Напоследок хочется спросить. Ну хорошо, мы все понимаем ужас русской провинциальной жизни. Выход-то в чем видит Сологуб? Какие для него есть перспективы? А вот в том-то и дело, Сологуб потому и есть готический писатель, что нет для него выхода. На земле мы обречены вот на это. Земля — это пространство, отданное во власть мелкому бесу. Только творческая мечта, только уход от людей. Это, в общем, для русской литературы очень нехарактерно. Русская литература всегда во что-то верит, всегда на что-то надеется. Придут хорошие люди, изменят социальные условия, все будет нормально. Нет. Сологуб говорит: «Нет. Ничего этого не будет. Вы во власти мелкого беса». Мир, счастье, любовь возможны только там, вот в мире тихих мальчиков, полумертвых-полуживых, в мире тихих, похожих на тени девушек, в мире мечты, в мире ухода. Все остальное лежит во зле.

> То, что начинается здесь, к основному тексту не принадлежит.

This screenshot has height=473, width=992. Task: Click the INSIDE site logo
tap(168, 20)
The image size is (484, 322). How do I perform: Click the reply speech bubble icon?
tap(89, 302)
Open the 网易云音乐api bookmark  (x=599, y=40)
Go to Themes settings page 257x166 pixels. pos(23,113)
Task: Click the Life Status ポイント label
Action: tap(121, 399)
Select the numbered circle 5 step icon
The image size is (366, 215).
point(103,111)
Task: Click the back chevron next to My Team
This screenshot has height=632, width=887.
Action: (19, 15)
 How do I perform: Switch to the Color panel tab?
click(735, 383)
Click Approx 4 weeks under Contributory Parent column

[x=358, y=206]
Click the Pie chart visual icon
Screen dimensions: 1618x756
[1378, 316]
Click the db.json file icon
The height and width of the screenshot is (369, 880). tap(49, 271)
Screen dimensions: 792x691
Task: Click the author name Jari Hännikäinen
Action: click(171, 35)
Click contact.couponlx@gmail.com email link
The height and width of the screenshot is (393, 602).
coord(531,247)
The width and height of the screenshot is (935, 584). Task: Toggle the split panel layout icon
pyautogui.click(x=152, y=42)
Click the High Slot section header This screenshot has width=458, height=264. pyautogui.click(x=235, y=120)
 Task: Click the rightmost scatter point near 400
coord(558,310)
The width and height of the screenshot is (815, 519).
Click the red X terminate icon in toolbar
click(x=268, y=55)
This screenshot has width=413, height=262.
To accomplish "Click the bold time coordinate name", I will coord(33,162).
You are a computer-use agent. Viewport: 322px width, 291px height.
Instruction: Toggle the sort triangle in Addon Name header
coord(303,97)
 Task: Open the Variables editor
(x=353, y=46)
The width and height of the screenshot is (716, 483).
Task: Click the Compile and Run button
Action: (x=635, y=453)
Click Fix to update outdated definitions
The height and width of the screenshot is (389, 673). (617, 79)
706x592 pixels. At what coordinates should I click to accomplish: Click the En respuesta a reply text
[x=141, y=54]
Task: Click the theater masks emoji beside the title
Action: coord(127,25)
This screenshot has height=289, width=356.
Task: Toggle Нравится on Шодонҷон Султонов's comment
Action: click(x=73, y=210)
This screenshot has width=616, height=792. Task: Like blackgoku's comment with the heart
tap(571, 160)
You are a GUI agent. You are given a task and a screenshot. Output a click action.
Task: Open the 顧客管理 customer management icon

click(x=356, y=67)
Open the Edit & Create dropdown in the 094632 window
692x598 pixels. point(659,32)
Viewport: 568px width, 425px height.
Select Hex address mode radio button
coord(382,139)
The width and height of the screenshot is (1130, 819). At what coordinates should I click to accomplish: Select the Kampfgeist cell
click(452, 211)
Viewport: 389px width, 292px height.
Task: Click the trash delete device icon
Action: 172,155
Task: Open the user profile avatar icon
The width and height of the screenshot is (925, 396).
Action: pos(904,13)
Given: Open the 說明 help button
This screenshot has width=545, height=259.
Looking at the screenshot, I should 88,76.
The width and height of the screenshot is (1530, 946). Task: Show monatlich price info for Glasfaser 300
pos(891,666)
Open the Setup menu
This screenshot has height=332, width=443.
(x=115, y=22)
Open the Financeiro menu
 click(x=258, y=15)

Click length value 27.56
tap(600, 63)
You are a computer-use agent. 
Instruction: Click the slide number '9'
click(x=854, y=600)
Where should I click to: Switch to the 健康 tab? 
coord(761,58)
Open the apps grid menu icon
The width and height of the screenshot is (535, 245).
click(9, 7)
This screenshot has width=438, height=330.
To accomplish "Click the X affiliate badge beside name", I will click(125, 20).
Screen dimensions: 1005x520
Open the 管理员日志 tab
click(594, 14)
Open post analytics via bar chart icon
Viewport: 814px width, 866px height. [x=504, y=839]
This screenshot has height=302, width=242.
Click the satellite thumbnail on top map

Эта мысль очень нова для русской литературы, очень странна. Именно поэтому сам Сологуб до сих пор остается таким «полуклассиком». Мы все понимаем, что это великий писатель, и все-таки чего-то нам в нем не хватает. Мы видим в нем какое-то явление больное, бесовское. Нет бы вместе с ним понять, что «от осины не родятся апельсины», что ничего высокого и светлого нас вокруг не ожидает. Нет, мы все еще хотим чего-то другого. Может быть, это даже и обаятельно по-своему, но тем приятнее читать нам «Мелкого беса», книгу безнадежного отчаяния. В минуты сильной депрессии можно перечитать «Мелкого беса» и подумать: «Нет, все-таки у меня все еще очень и очень ничего».